日経新聞 記念対談 梶田真章×石出和博

今年は、年の初めからうれしいことが続きました。

ひとつは京都支社の開設です。もうひとつは、京都ではじめて建てる家が竣工し、そこでオープンハウスを開催しました。京都の方々に「HOPの家」の実際をご覧いただくことができました。まさに私の夢のひとつがかなったわけです。

そして、京都へ足繁く通っているとき、御縁があって法然院の梶田住職と対談をさせていただくことになりました。

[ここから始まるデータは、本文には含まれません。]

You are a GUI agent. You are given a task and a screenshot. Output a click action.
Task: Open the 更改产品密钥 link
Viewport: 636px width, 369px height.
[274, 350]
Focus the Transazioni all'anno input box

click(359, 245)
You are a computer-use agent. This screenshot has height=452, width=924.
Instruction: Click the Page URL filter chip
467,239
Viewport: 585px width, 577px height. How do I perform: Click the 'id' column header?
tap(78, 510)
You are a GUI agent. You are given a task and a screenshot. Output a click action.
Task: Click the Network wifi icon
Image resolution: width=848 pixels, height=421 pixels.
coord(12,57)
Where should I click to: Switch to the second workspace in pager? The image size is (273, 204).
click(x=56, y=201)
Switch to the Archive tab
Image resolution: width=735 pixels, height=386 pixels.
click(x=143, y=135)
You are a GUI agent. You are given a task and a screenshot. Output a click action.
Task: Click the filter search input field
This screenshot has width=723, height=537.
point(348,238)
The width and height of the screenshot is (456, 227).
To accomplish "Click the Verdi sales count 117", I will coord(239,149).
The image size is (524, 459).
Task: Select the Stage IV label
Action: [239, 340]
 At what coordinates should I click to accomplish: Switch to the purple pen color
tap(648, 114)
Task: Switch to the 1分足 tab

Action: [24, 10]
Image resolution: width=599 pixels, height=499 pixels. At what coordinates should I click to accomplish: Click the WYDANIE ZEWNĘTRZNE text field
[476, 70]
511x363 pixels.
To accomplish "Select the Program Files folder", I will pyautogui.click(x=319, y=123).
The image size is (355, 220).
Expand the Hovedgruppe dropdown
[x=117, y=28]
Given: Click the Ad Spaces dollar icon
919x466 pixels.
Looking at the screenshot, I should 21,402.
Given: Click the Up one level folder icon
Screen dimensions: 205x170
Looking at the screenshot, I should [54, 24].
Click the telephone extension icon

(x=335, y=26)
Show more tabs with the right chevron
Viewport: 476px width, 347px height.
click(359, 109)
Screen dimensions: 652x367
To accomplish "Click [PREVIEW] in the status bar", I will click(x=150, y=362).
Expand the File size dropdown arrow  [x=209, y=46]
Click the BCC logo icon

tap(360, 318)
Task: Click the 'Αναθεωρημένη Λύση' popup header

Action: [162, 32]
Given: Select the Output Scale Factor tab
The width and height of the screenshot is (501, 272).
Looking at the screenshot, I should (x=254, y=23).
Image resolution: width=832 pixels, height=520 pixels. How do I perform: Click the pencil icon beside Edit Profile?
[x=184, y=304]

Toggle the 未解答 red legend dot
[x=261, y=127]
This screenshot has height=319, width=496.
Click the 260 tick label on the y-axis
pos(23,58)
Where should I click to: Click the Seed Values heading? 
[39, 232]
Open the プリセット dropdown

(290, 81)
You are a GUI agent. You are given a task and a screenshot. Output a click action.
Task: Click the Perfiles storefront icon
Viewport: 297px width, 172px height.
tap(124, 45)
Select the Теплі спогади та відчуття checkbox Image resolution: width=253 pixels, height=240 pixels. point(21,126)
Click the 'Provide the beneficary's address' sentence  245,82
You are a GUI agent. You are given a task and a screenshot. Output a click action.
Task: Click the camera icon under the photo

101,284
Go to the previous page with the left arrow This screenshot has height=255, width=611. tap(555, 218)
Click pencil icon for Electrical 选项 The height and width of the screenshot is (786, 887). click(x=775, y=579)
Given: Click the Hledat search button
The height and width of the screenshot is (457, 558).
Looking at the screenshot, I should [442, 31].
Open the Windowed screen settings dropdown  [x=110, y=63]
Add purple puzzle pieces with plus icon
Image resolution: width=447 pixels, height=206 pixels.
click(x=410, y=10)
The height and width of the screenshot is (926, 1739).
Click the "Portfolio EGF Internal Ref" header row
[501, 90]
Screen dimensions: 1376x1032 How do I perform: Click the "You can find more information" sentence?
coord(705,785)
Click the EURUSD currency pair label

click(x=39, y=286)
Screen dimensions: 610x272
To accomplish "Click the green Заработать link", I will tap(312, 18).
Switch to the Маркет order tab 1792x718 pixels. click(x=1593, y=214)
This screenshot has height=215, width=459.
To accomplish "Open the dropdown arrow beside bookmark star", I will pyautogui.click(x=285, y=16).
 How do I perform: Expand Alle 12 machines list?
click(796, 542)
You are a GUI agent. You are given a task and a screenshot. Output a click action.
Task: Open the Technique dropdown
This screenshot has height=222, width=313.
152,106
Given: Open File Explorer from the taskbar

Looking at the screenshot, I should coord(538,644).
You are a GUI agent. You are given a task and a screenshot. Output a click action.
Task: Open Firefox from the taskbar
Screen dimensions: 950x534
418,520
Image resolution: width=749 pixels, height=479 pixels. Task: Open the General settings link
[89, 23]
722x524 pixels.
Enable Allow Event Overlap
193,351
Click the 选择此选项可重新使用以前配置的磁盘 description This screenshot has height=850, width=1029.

対談の日は、2月の寒い日でしたが、前日の荒天がウソのように陽がさし込み、椿の葉が光っていました。芽吹き前の法然院の森は、もうすぐ訪れる春への期待に包まれているように感じました。

高名なお寺の貫主さんと対談するということで、不安もあり、めずらしく緊張していましたが、貫主さんを一目見るなり、そんな気持ちがすーっと消えてしまいました。笑顔といい、姿といい、何かひとを温かくさせる、そんな雰囲気に魅せられるまま、気がついたら対談の終了時間がきていたほどです。

「いちばん理想的な坊さんというのは、その横にいたら安心できることやと思う」と飾り気なく話される貫主さんとの対談は、いま思い出しても幸せなひとときでした。

対談のすべてをここに収録することはかないませんでしたが、自然と一体になった法然院の佇まいと、梶田貫主のお人柄を伝えたく思い、小さな冊子にまとめました。

石出和博

法然院の写真は、撮影:水野克比古

石出 こちらの法然院さんには、以前何度もカメラを手にお訪ねしておりますが、今日は総門から参道を通らずに急な坂道のほうから来てみました。こちらは椿の季節が特にすばらしいですね。

梶田 ちょうど三月中旬から四月初旬にかけて椿の花が参道いっぱいに散り落ち、落ち椿と山門を同時に収める撮影スポットになっているのです。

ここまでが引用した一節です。